### Source text
All that crumbled as I became an adult. I couldn't finish whatever schools I was attending. I couldn't keep a steady job. Despite getting feedback that I was doing good and smart I just could never accomplish what I set out to do. When I saw people around me forming relationships, having kids, getting a higher education and get good jobs I just felt like I was a misunderstood genius somehow. Like that I could do whatever everyone else was doing if I really wanted to.

Well it didn't really pan out well and during a stay at a psychiatric hospital I had an IQ test done by a psychology intern. And I scored average. AVERAGE! I can't express how bad I felt about that. I'd rather be doing poorly or amazing. But average?!? That really hurt. Since then I have tried to accept it. That I'm not some smart superhuman simply too complicated to grasp for people. That I can't do anything if only I "put my mind to it". But I can't.

### The data
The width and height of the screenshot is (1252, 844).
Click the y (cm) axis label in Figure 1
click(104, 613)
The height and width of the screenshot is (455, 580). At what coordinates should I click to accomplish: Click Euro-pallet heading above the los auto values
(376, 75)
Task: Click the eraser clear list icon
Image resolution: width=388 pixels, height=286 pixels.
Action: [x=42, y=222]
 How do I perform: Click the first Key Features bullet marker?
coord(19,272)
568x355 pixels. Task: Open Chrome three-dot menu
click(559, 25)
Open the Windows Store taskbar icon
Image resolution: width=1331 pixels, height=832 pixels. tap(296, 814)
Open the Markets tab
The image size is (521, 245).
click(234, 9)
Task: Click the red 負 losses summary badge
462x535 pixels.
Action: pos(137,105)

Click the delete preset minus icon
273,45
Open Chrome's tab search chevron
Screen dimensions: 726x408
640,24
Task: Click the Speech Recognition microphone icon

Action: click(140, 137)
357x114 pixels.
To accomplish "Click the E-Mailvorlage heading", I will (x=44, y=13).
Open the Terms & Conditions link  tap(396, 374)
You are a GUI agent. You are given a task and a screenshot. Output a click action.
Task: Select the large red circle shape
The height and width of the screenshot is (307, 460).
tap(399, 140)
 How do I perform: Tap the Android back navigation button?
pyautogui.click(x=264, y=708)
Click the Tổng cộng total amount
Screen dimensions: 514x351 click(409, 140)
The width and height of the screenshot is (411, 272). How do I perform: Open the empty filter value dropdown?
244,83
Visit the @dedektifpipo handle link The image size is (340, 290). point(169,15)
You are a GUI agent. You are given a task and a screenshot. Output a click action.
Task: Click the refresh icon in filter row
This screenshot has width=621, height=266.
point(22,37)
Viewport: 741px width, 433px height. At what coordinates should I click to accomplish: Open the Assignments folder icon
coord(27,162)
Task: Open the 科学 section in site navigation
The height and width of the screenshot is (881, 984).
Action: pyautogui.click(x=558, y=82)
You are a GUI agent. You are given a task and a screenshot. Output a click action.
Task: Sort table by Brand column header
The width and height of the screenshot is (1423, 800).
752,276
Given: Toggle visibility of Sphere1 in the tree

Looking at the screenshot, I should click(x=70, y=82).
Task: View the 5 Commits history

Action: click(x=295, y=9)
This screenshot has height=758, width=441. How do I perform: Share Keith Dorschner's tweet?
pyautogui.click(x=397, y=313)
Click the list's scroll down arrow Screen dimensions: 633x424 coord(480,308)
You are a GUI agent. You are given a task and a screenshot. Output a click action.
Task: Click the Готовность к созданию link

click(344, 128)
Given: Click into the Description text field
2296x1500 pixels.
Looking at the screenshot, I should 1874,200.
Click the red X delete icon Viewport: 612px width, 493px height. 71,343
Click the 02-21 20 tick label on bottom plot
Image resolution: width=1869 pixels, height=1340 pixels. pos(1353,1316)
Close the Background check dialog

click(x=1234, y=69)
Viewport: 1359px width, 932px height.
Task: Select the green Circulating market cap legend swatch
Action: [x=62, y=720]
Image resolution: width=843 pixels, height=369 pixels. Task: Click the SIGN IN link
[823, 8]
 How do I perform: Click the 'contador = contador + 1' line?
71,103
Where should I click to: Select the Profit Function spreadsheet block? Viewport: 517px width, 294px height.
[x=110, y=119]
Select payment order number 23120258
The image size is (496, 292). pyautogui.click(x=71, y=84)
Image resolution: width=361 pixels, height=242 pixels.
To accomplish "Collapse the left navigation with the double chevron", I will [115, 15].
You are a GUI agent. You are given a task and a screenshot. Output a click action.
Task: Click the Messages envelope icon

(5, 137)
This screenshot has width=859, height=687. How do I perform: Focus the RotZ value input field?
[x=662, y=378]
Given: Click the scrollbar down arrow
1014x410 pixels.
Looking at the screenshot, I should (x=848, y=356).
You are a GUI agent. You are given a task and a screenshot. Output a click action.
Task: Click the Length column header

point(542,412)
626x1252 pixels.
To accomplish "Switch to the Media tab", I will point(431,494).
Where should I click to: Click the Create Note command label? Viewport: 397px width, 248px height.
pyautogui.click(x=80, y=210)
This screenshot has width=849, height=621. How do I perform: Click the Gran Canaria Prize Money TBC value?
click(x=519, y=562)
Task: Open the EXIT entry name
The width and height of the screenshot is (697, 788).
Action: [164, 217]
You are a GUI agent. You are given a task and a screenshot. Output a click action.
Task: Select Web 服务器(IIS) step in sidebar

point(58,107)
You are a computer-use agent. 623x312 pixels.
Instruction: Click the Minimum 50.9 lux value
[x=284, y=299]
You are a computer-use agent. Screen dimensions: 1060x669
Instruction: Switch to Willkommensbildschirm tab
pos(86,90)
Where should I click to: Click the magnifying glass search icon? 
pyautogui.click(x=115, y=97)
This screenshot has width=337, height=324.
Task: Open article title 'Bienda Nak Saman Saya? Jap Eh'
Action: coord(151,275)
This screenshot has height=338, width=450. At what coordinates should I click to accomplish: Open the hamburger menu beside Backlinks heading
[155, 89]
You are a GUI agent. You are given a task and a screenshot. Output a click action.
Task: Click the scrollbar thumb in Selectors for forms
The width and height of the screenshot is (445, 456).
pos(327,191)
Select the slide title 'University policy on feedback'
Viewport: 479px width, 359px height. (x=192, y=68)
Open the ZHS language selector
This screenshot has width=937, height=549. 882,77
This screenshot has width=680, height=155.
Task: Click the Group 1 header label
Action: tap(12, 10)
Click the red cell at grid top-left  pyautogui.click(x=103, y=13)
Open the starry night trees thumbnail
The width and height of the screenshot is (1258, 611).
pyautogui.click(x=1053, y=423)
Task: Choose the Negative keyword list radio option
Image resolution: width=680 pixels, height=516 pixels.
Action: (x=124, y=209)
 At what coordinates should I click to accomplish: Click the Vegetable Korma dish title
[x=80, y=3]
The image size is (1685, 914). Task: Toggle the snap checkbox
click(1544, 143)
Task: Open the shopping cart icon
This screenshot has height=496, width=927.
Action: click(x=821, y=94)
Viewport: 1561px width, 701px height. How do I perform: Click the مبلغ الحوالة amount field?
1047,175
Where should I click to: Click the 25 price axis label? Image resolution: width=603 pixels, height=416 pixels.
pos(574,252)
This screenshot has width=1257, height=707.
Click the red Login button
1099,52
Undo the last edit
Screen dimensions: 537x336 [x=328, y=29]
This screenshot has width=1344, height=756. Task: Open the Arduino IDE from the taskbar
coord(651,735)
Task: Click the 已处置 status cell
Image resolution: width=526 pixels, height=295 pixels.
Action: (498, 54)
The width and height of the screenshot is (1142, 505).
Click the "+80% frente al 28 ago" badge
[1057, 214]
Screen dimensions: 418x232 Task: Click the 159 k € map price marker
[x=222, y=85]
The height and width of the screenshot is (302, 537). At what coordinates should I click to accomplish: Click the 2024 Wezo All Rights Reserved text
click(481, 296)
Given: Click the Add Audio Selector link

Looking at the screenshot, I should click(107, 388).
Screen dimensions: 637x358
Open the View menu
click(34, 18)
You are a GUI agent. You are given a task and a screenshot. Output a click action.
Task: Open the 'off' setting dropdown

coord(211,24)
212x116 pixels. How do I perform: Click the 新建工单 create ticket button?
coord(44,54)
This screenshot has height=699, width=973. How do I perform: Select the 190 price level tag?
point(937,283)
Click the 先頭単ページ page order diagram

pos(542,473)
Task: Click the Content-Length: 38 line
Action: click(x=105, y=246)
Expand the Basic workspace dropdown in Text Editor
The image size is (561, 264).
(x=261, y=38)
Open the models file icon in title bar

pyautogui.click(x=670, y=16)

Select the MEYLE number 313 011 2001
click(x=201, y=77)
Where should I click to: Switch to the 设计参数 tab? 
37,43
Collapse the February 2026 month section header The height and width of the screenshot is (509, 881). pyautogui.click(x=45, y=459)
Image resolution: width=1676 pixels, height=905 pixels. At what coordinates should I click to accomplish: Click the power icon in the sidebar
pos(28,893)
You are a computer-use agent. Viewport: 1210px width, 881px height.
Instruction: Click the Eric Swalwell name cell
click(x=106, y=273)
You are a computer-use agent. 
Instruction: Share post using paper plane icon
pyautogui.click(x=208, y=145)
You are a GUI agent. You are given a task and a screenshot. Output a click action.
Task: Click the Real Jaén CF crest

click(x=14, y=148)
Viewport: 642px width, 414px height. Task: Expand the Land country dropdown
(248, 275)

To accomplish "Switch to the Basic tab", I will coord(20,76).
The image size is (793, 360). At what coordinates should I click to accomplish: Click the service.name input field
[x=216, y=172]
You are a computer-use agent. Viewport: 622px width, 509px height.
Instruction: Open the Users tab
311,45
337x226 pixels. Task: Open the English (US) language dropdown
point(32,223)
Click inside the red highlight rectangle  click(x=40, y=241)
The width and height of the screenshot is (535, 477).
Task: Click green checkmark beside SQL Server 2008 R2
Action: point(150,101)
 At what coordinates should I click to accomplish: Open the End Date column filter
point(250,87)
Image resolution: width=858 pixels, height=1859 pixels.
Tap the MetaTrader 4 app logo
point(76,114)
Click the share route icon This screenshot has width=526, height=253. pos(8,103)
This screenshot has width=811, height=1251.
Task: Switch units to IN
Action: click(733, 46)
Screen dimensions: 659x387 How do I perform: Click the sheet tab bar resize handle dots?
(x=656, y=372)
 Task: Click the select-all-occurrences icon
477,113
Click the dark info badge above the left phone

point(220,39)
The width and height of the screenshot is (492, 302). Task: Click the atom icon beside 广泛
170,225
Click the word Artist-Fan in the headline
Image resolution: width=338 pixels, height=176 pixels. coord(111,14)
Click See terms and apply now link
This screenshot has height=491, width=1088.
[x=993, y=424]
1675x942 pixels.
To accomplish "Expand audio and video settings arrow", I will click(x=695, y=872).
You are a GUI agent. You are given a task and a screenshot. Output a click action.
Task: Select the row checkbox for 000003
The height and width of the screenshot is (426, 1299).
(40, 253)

### What to do
A – According to the account of struggling in adulthood, why did an average IQ score hurt the narrator so much? Answer in one to three sentences.
B – In the account of struggling in adulthood, could you rewrite everything from "All that crumbled" down to "really wanted to.", swapping "genius" for "prodigy"?
C – Answer these from the account of struggling in adulthood:
(i) What could the narrator not keep as an adult?
(ii) Who gave the narrator the IQ test?
(iii) What score did the narrator get?
The entries come from a separate source.

### Task responses
A – The narrator would rather have done poorly or amazingly than score in the middle. An average result meant the narrator was not the misunderstood genius they had imagined.

B –
All that crumbled as I became an adult. I couldn't finish whatever schools I was attending. I couldn't keep a steady job. Despite getting feedback that I was doing good and smart I just could never accomplish what I set out to do. When I saw people around me forming relationships, having kids, getting a higher education and get good jobs I just felt like I was a misunderstood prodigy somehow. Like that I could do whatever everyone else was doing if I really wanted to.

C –
(i) A steady job.
(ii) A psychology intern.
(iii) Average.